Opinion

Hearing Aid Provision Could Slow Crucial FDA Bill

Congress is struggling to deal with the slow-motion collapse of Obamacare and put in place a viable alternative, but there are other bills with potential to impact the health and welfare of millions of Americans moving through Congress. Last week the Senate Committee on Health, Education, Labor & Pensions (HELP) advanced legislation to reauthorize FDA user fee agreements that also contained troubling provisions related to hearing aids, and the House is expected to advance it out of committee this week as well.

While there’s a strong argument to be made that excessive FDA regulations reduce public access to needed medications and drive up cost, allowing the user fee authorization to expire would only exacerbate the matter because they account for sizable portions of the budgets for reviewing applications. Losing that revenue would slow the already glacial agency even further and keep needed drugs and medical devices off the market longer than necessary. That’s why HELP Chairman Lamar Alexander rightly called for only non-controversial provisions to be included in the reauthorization bill.

Nevertheless, Senator Elizabeth Warren’s Over-the-Counter Hearing Aid Act was included despite its divisiveness and opposition from free-market groups. It promises to expand access to hearing aids and reduce costs, but runs the risk of accomplishing neither and instead making things worse.

Perhaps most troubling, the OTC Hearing Aid Act overrides state-level preferences and denies local authorities the right to establish and maintain their own rules. It’s fair to say that many states have set overly restrictive regulations that limit access and keep hearing aids out of financial reach for many, but undermining federalism is no answer. Even if the federal government improved upon those rules in the short-term, they would always have the authority to make them more restrictive later, at which point there would be no recourse. With rule-making conveniently centralized, lobbying efforts in that direction would only intensify, and unlike state-level policies, bad rules adopted at the federal level cannot be circumvented by moving elsewhere.

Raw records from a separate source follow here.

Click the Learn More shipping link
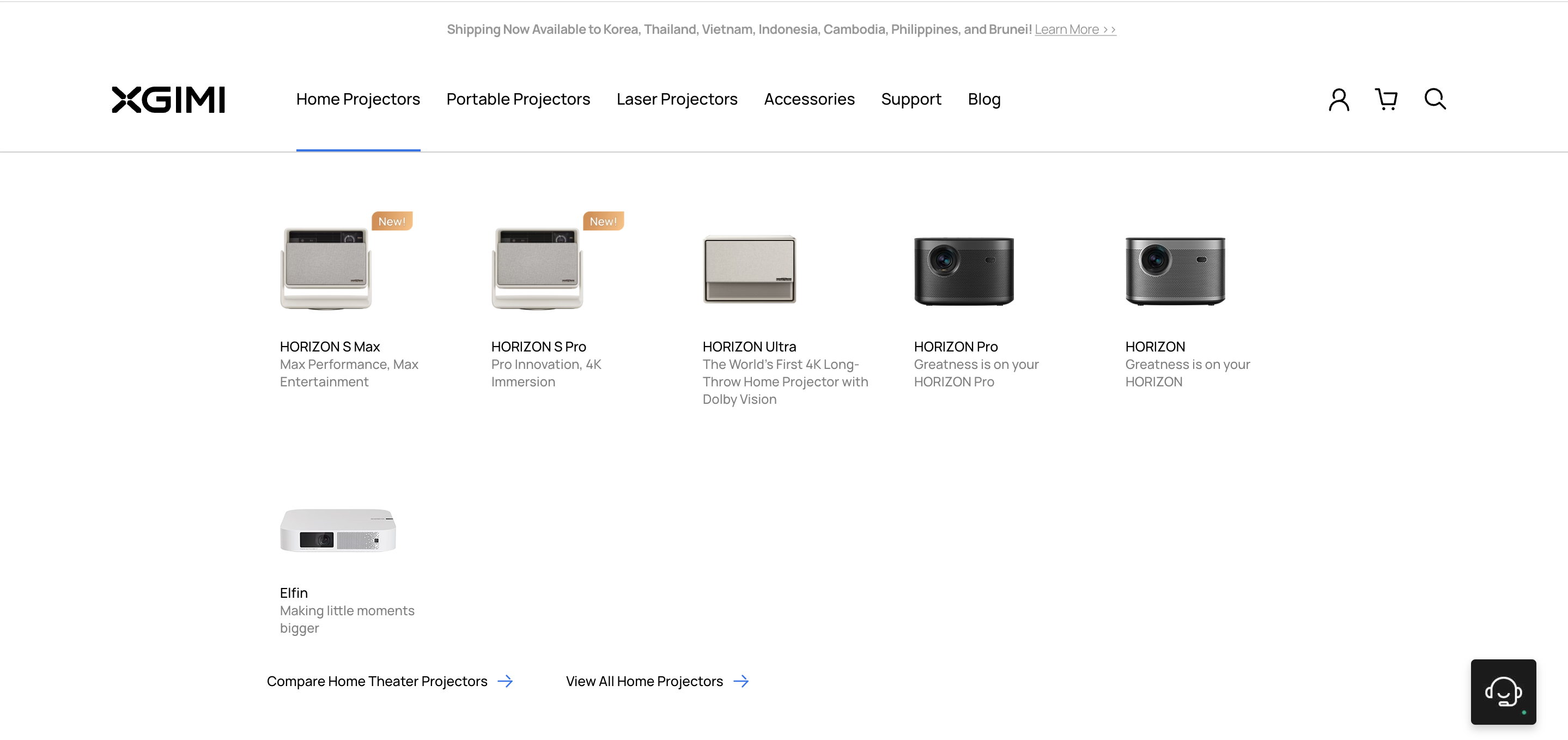 1075,29
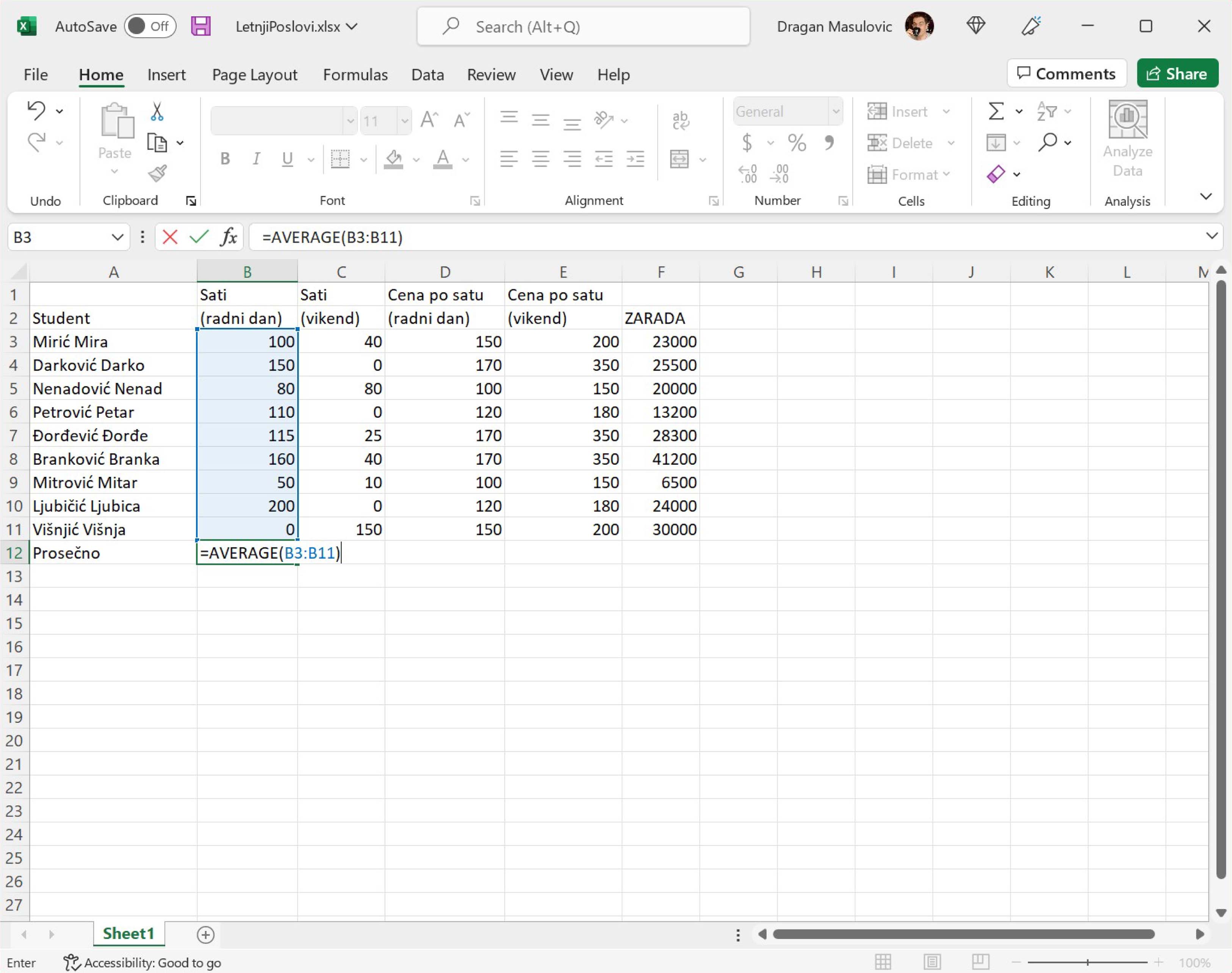Screen dimensions: 1232x973
Task: Open Insert Function fx dialog
Action: point(229,237)
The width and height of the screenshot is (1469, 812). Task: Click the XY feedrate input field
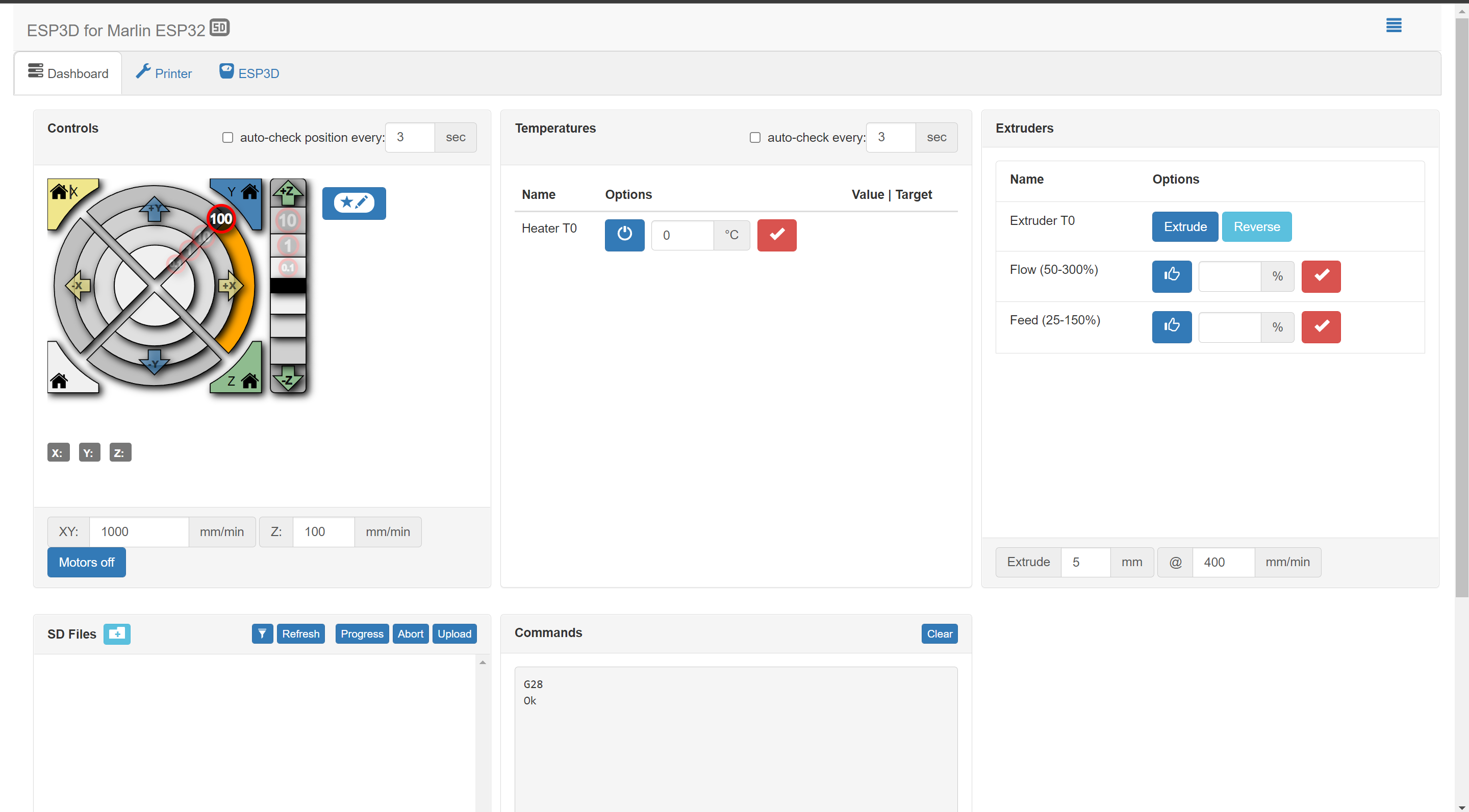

The Warren bill also includes overly vague grants of regulatory authority to the Health and Human Services Secretary. It calls for regulations providing for the “reasonable assurance of the safety and efficacy” of the OTC hearing aids, while also setting power “output limits.” This may sound nice in theory, but in reality provides a loophole sufficient through which to drive a red tape-loaded truck.

The Trump administration might not want to use the new authority to overstep into the market, but future administrations with a more interventionist mindset will have access to the same statutory authority. Bureaucrats are not medical experts and cannot predict where technology will move next, nor react quickly enough when advances are made. Placing all of our regulatory eggs in a single basket makes it more likely that future innovations will be prevented from emerging.

Market competition is the best regulator, and government should intervene only when absolutely necessary.

Personal sound amplification devices (PSAPs) differ from hearing aids in that they are not considered medical devices, and thus not subject to FDA regulation. Though they have proven effective for some with mild to moderate hearing loss, they are marketed for activities like hunting or bird watching. Nevertheless, in practice they have long provided a relief valve for people with certain kinds of hearing loss unable to pay the high cost of harder to access hearing aids.

The fact that PSAPs are not currently subject to FDA controls means they are only a fraction of the cost of hearing aids. The obvious lesson to take from this is that FDA regulation imposes heavy costs that get passed on to consumers. Yet the Warren bill that is supposed to make hearing aids more accessible increases FDA authority and regulation, and even extends it to the previously thriving PSAP market, rather than taking the opposite and more logical approach.

Rather than pile on new regulatory burdens, Congress would be better served by focusing on ensuring the FDA can process applications in a timely manner. That task would be made much easier by excising the controversial OTC Hearing Aid Act from its FDA reauthorization bill.